The science, technology, engineering and mathematics (STEM) program gives girls an opportunity to apply the skills and knowledge they've learned in class to a professional work environment. This is the second year TVA is hosting the STEM program.

"We had challenges finding girls who wanted to participate in our other school-to-work programs," said Janice Horn, organizer of the STEM program.

Nine girls from four high schools — Center for Creative Arts, Chattanooga School for the Arts and Sciences, STEM School Chattanooga and Chattanooga Girls Leadership Academy — participated this year. The girls, most age 15, had to apply and meet certain requirements, in addition to having two recommendation letters to be accepted into the program.

"TVA helps them see how science and math is applied in real-life situations," Horn said. "Knowledge and exposure is key in getting skills to help you find a job."

Anusha Aswath, an upcoming sophomore at CSAS, stayed behind to attend the STEM program while her family traveled to India to visit her extended family.

"My mom said it was up to me," she said. "She told me I could go with them or stay here to see if it's something I liked."

So far, Aswath said, she's been intrigued by the building and design aspects involved in the field of civil engineering.

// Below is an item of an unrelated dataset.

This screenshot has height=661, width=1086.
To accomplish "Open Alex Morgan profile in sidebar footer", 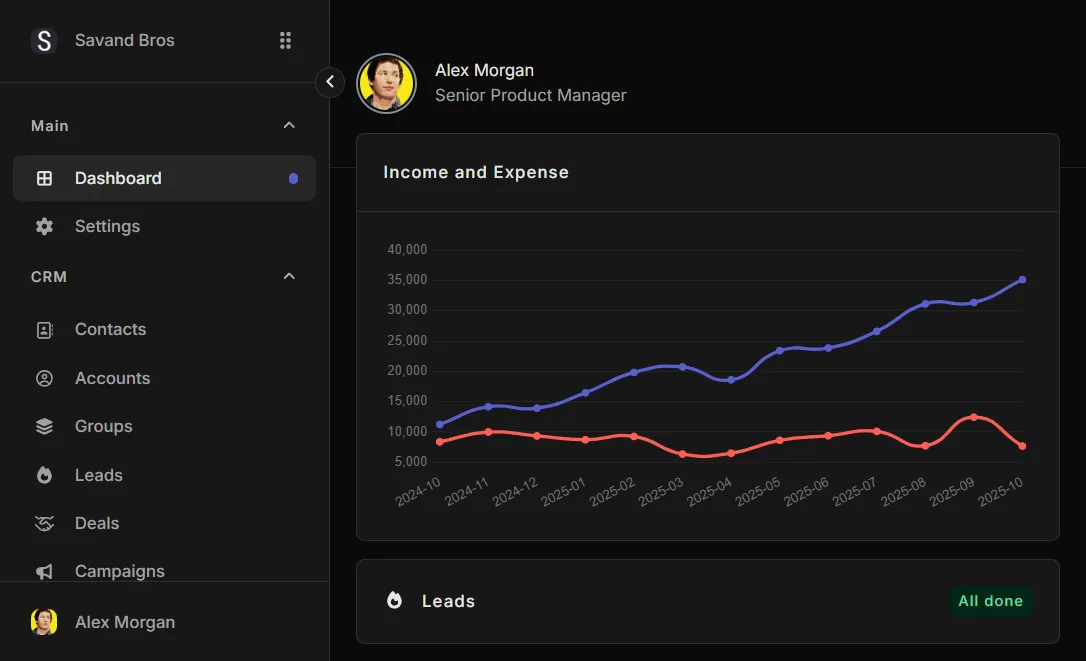I will point(124,622).
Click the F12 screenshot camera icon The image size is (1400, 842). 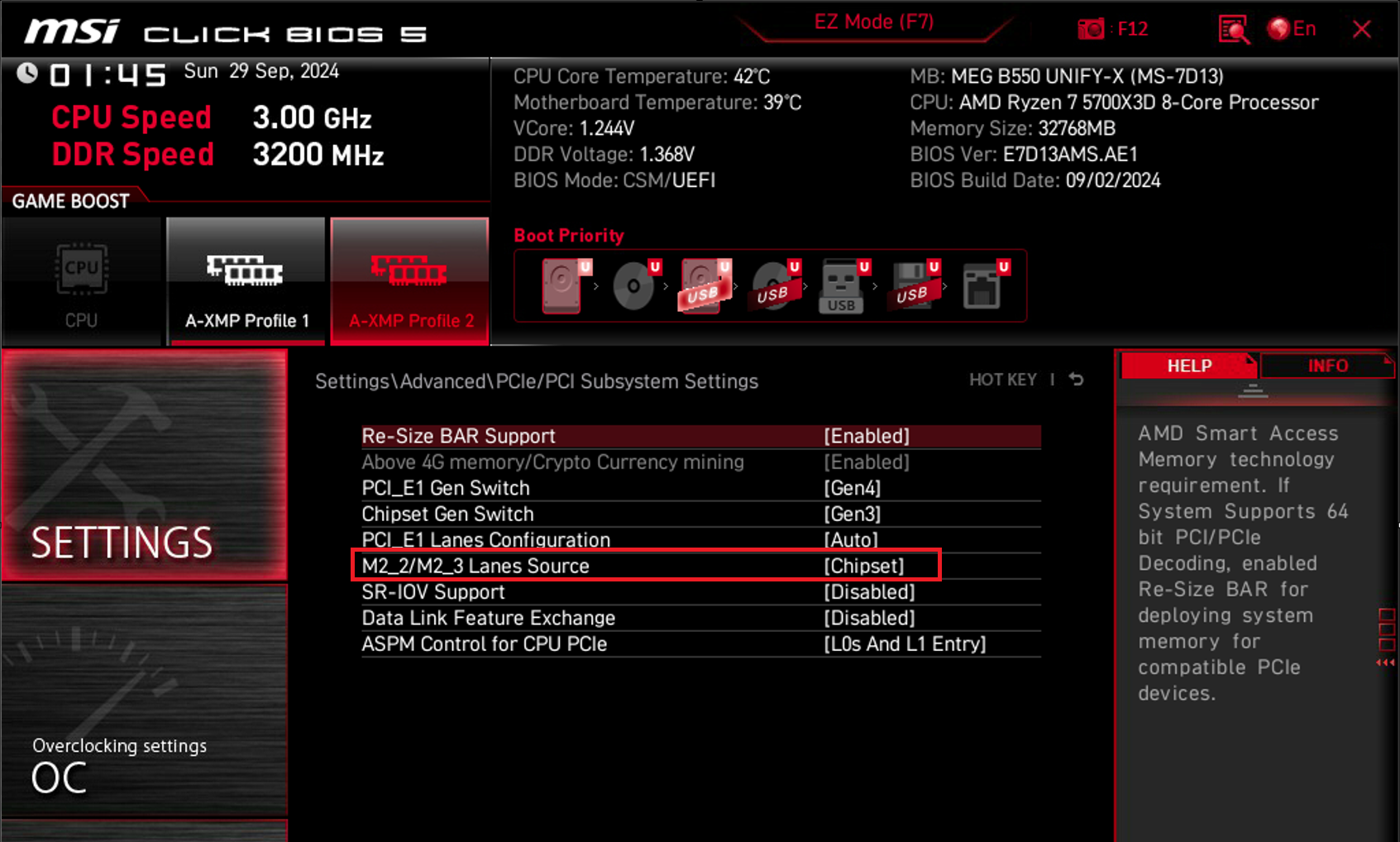pos(1091,30)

The two-week Tennessee Valley Authority program started June 5 and ends Friday. Girls arrive at 8 a.m. and stay until 4 p.m., Monday-Friday. On Tuesday, girls were separated into groups of three to learn about siting, surveying and line engineering.

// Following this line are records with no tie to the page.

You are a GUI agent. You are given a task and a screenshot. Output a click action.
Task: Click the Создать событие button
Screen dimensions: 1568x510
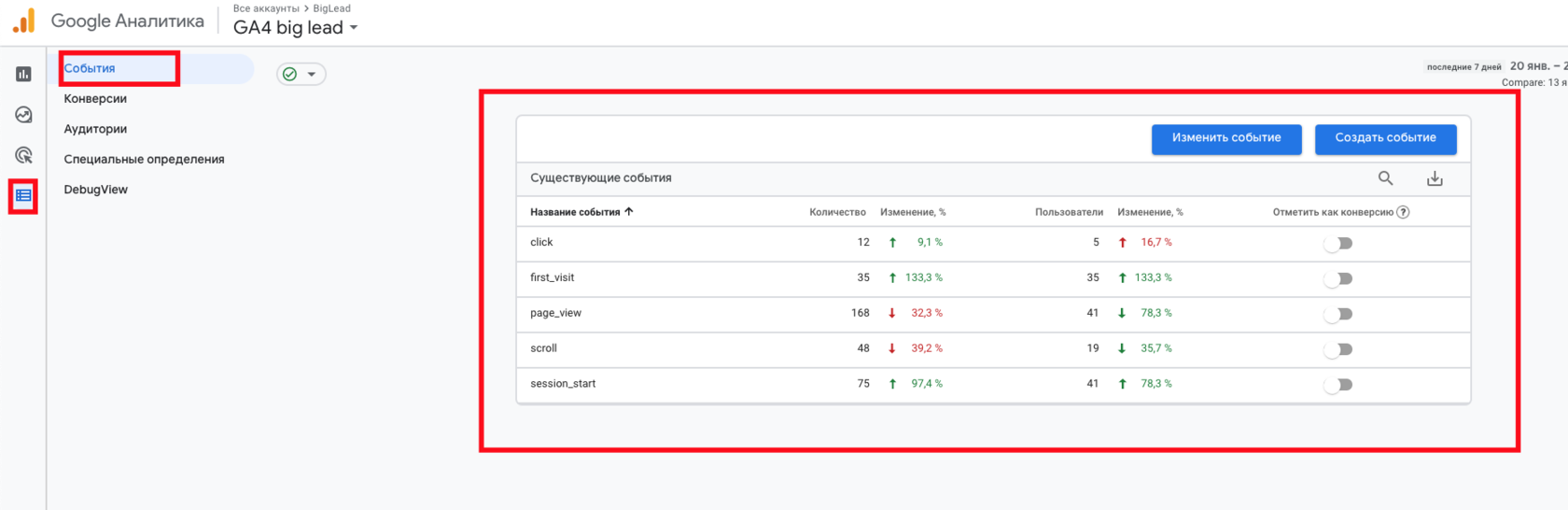coord(1385,138)
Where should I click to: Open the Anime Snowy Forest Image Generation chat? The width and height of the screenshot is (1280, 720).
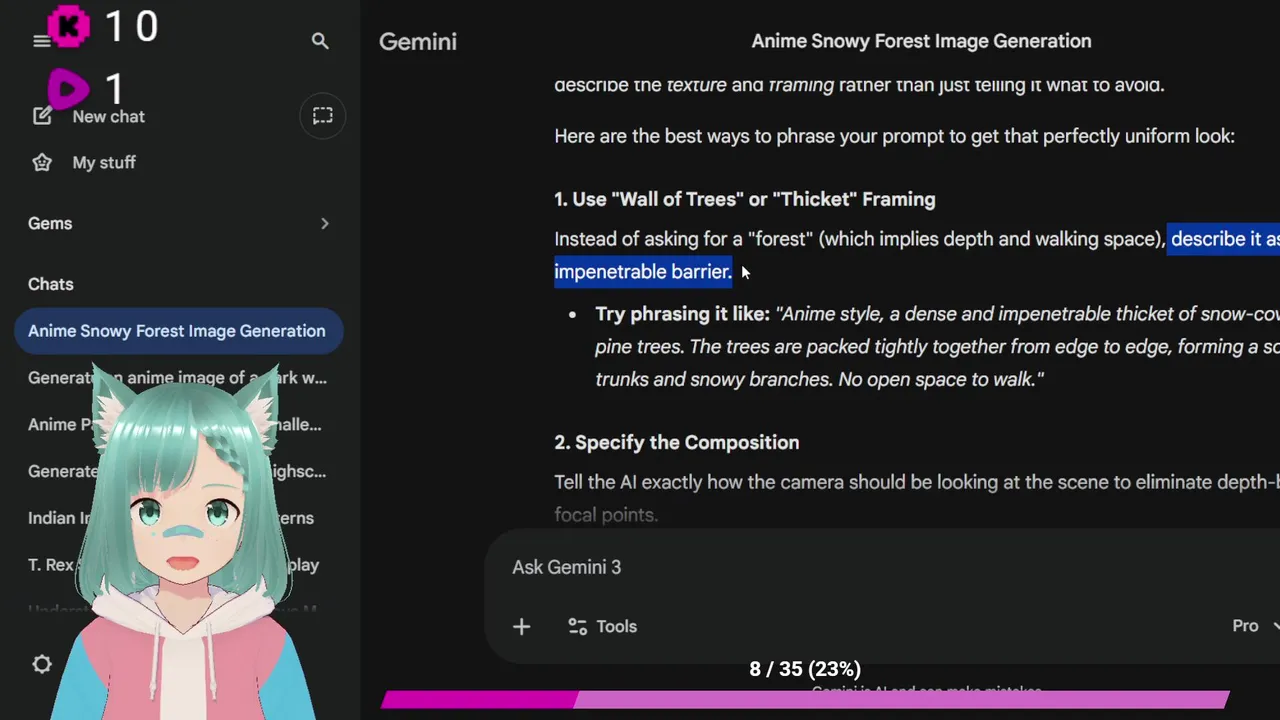pos(177,331)
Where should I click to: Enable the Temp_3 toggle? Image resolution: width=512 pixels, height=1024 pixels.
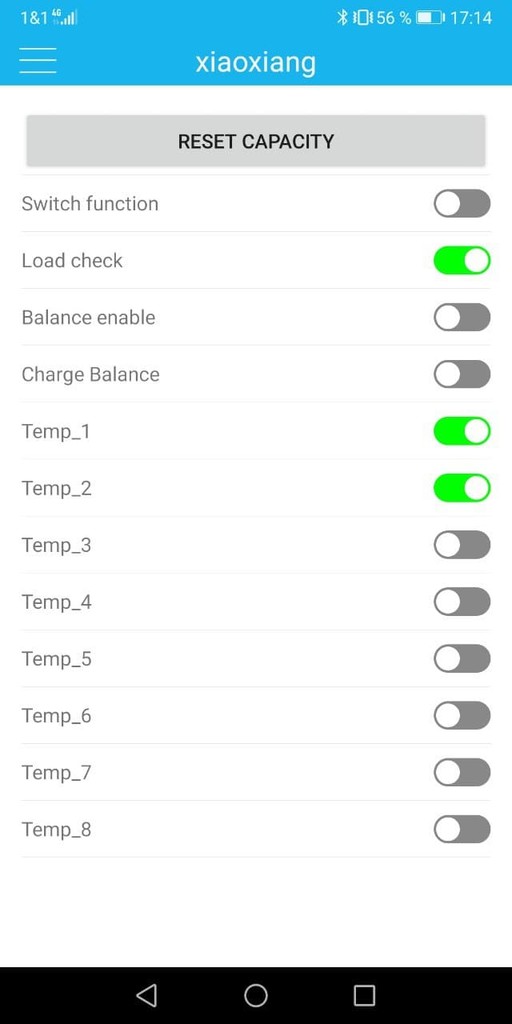pos(462,545)
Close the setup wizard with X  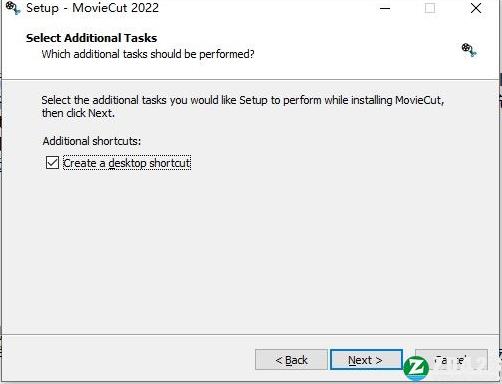[x=476, y=8]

Part of what siting involves is figuring out how to route power lines through or around obstacles, such as environmental layout or property lines. Girls in the group were tasked with routing a power line from one point to another while avoiding wetlands, national forests and private property.

Kim Matson, also an upcoming sophomore at CSAS, said siting was her favorite assignment thus far.

"I want to be an environmental lawyer, and the engineers have to take into consideration all of the environmental impact the lines may have," she said. "They work so hard to put the environment first."

In the surveying group, girls used a device mounted on a tripod to help them calculate the height of an object by using lasers. First, they use trigonometry to calculate the height by hand. Then they use computer programs to calculate the exact height. After that, they compare their results to see how close they got to the exact measurement. Surveying is used to create maps, locate trees at risk of falling on power lines, and much more.

Girls learned how the line engineers work with other teams to design transmission towers, decide where to put poles and determine proper line tension, while ensuring the work is the most efficient, cost-effective course of action. Then the girls applied what they learned in a hands-on activity in which they were tasked with building model transmission towers and determining suitable line tension.

Apart from applying the skills they already have, girls are taught soft skills — such as résumé building and interviewing.

"I love to solve problems and puzzles," said Joana Gonzales, an upcoming sophomore at CGLA. "I wanted to have more hands-on experience. I feel like that's what STEM is about — hands-on experience in real-life situations."